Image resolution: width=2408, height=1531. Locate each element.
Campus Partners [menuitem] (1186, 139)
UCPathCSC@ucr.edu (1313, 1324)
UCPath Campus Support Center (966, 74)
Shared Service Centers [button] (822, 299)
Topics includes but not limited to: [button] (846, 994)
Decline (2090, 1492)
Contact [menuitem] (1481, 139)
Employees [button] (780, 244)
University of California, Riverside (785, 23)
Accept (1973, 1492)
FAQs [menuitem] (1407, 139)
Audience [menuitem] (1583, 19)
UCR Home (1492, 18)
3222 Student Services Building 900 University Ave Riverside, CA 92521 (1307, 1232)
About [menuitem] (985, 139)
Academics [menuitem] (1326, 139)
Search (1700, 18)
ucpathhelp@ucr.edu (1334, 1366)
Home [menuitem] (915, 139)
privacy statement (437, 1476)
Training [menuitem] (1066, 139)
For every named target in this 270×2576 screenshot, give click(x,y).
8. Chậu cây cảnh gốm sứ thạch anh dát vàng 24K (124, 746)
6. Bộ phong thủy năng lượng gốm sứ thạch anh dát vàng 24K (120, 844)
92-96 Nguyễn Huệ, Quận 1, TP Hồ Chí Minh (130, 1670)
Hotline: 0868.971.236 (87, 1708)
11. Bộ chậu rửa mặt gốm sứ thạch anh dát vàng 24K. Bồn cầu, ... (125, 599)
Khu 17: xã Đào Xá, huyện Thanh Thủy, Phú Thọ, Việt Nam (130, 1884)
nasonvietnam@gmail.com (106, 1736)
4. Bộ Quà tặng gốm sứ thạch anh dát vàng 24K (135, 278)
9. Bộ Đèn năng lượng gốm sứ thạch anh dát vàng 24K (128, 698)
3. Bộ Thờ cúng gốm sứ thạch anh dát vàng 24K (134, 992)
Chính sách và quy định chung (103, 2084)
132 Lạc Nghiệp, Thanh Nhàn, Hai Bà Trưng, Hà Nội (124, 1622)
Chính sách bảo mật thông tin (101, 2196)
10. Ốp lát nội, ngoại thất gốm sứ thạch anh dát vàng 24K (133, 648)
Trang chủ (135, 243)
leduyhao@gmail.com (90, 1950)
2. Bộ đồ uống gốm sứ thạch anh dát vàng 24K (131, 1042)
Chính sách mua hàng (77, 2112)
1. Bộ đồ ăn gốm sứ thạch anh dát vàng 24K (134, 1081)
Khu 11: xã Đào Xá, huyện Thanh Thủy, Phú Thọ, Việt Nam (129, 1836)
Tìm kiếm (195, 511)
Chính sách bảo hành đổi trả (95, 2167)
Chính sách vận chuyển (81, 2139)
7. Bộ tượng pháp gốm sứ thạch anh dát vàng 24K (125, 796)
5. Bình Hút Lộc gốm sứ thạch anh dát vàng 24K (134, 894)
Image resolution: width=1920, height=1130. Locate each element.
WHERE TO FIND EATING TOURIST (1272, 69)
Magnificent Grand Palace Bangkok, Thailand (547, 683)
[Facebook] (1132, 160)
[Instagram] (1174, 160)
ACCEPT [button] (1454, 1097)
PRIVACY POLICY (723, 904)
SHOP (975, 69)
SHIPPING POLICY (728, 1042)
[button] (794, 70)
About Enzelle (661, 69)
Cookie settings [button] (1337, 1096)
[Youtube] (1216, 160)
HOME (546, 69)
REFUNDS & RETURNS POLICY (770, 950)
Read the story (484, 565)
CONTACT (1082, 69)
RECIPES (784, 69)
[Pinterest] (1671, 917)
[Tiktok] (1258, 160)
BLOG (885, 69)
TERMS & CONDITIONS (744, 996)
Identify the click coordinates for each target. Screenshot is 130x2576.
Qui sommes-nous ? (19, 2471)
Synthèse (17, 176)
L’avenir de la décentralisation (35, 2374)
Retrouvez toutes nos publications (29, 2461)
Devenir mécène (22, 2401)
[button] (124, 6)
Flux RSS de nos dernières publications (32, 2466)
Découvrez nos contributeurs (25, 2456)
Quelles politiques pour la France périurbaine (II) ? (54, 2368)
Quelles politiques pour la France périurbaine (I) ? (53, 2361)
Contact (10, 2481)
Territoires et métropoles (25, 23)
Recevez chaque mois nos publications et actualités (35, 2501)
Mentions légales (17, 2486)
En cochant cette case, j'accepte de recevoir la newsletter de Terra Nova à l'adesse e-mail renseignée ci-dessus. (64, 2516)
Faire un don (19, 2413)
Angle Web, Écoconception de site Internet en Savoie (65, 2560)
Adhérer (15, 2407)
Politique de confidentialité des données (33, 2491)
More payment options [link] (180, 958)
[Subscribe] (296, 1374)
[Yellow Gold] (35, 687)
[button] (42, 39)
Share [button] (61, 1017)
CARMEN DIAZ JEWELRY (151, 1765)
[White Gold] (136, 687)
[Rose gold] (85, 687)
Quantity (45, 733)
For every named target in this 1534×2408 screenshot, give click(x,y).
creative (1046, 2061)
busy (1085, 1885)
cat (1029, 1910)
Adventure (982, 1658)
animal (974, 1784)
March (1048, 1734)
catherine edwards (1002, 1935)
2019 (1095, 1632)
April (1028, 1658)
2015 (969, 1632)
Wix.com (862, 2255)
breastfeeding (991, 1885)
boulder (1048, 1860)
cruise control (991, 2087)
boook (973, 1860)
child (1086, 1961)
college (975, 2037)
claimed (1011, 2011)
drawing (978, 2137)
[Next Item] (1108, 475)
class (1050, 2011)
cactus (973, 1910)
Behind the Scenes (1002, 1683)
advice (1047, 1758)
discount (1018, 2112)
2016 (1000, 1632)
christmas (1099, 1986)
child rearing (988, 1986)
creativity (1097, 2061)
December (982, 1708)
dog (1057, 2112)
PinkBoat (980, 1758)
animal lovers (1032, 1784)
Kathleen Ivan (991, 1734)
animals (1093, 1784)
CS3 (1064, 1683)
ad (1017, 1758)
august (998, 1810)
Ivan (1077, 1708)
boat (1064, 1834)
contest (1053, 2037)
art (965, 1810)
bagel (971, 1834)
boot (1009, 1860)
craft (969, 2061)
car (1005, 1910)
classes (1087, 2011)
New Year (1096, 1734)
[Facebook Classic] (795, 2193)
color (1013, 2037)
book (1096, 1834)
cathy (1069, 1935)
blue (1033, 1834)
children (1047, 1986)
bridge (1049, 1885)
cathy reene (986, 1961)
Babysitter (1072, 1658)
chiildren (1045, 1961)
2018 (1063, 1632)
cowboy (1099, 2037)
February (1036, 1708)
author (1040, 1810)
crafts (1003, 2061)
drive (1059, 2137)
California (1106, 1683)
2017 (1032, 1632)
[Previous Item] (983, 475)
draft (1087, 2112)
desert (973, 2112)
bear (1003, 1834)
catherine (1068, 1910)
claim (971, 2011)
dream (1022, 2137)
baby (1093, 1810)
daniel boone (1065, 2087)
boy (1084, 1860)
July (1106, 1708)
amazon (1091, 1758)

****************

→ Work task:
Extract all lines of the records above that include "California".

→ Result of the exercise:
University of California, Riverside (785, 23)
California (1106, 1683)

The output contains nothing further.